My RV pen pal Larry wrote that Boya Lake is one of his favorite campgrounds and from what we have seen so far he has a valid point. We planned to spend two nights to enjoy the surroundings. Josef is determined to catch his first fish off the Kayak, Carlotta and I will do the scenic hike. A light rain fell during the night which kept us from doing the campfire and luckily Josef turned the Kayak upside down to avoid finding a pool in it in the morning. The 12 year old is learning a lot of RV camping fast.

During the 8 hour ride Josef swatted a large number of mosquitoes. Even I at the steering wheel dispatched a good number of them as they buzzed around my face and hands. We were much afraid that we would meet their replacements at Boya Lake but to our great surprise this was not so. Back in Meziadin Werner and Silvia asked "when does one avoid mosquitoes in this land"? My answer, a quote for The Milepost, the definitive travel guide to Alaska was " during December, January and February"!

Thursday morning it was overcast and at times a light rain fell upon this land of deep green and turquoise. I woke early and explored the camp. Most occupants are in either small vehicles like trailers, Jack up campers (mounted on the back of pickup trucks or Fifth Wheel trailers, a modified and more spacious and maneuverable version of a trailer. We are the only Class A motor home, a bus like camper.

There are quite a few tent campers who pack and unpack their equipment from their passenger cars and set up the campsite with the necessary cooking equipment. A great way to enjoy nature, except when it rains. The temperature at 6 am was 43 F, a bit cooler than the 44 F we experienced in Meziadin.

There are strict rules regarding quiet hours in the camp. Generators are allowed only between the hours of 9 - 11 am and 6 - 8 pm. A rule we fully support. It is most annoying to be in god's unspoiled nature sitting next to someone who runs their generator at all hours of the day. The Beaver is equipped with an "Inverter" which converts DC electricity to AC electricity and is fed by the 6 massive batteries in the basement. This enables me to make a much needed cup of coffee in the early morning or to run the toaster if need be.

Since Thursday was a "rest day" breakfast was at leisure. The anticipated sun made occasional attempts to penetrate the clouds but with little success. Josef went out on the lake in search of the elusive fish. Carlotta and I did a mild hike along the lake shore and admired the lovely shades of turquoise in the water contrasting with the deep green of the ever present forest.

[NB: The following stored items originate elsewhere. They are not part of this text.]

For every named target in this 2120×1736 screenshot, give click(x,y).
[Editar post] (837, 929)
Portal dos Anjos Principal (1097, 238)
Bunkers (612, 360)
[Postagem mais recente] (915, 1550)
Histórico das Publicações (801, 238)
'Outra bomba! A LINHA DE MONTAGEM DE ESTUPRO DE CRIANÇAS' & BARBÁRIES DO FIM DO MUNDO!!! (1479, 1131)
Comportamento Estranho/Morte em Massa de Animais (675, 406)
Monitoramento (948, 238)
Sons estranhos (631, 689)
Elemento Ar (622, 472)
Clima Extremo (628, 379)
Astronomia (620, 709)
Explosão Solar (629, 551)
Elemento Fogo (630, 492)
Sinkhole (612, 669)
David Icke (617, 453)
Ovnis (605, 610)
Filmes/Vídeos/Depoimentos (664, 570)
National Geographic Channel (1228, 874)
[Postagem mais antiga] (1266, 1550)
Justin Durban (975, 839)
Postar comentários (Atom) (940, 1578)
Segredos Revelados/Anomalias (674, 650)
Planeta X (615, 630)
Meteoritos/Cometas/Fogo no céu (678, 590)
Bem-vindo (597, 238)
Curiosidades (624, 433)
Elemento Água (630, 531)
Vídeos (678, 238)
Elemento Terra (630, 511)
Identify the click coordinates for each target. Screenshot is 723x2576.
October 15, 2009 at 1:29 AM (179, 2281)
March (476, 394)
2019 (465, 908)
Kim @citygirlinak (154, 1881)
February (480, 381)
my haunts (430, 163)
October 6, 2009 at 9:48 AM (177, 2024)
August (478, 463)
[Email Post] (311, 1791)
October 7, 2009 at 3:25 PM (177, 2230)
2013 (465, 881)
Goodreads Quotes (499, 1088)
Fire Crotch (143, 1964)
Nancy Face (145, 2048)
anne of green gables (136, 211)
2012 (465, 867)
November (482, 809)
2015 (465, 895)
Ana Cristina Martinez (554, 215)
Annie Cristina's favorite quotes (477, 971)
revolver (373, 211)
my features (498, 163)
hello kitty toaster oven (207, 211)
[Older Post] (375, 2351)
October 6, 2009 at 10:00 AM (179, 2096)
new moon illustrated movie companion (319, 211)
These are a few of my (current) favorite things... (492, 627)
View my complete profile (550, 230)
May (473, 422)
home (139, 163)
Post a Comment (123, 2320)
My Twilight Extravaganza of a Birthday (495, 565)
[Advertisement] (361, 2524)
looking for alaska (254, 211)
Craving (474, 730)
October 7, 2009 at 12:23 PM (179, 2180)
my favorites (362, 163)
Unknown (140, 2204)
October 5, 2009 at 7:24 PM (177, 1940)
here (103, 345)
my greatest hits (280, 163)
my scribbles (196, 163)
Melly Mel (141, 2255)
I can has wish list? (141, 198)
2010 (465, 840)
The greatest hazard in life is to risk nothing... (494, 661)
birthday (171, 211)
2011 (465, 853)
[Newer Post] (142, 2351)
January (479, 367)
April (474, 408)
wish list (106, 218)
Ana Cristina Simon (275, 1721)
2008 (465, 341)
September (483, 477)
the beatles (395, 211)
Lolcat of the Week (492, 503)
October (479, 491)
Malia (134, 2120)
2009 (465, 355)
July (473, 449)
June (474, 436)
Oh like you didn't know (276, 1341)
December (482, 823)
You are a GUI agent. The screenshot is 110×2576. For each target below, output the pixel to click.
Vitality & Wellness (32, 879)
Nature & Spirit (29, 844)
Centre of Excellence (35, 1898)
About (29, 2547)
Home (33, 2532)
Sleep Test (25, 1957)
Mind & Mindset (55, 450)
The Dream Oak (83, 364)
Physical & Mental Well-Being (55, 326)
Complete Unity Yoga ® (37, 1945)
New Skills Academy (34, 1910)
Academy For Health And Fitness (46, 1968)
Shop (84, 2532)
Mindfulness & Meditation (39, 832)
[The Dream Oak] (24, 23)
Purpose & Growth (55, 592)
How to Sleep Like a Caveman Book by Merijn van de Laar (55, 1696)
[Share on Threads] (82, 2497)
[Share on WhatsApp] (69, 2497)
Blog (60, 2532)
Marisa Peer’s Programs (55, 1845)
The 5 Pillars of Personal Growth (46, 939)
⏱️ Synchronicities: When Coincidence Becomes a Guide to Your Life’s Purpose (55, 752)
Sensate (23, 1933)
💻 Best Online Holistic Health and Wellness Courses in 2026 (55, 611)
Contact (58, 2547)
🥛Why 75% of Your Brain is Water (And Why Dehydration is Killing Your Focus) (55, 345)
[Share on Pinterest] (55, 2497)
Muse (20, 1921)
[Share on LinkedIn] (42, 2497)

In a pow wow we skipped driving to Watson Lake once we leave Boya on Friday and head straight to Whitehorse, Yukon Territory for an over night. Our plan is to buy some provisions and then do the long drive to Haines, Alaska on Saturday. This would be the second time for Josef and I to set foot on Alaska soil in one week.

Haines is a picturesque town towards the end of the Lynn Canal only some 20 miles distant from Skagway, AK which Carlotta and I visited last year on a cruise but without a connecting road. To travel from Skagway to Haines one takes the Alaska State Ferry but only the large ferry would handle the Beaver. We decided to drive the 237 miles on land and spend two or three days in Haines.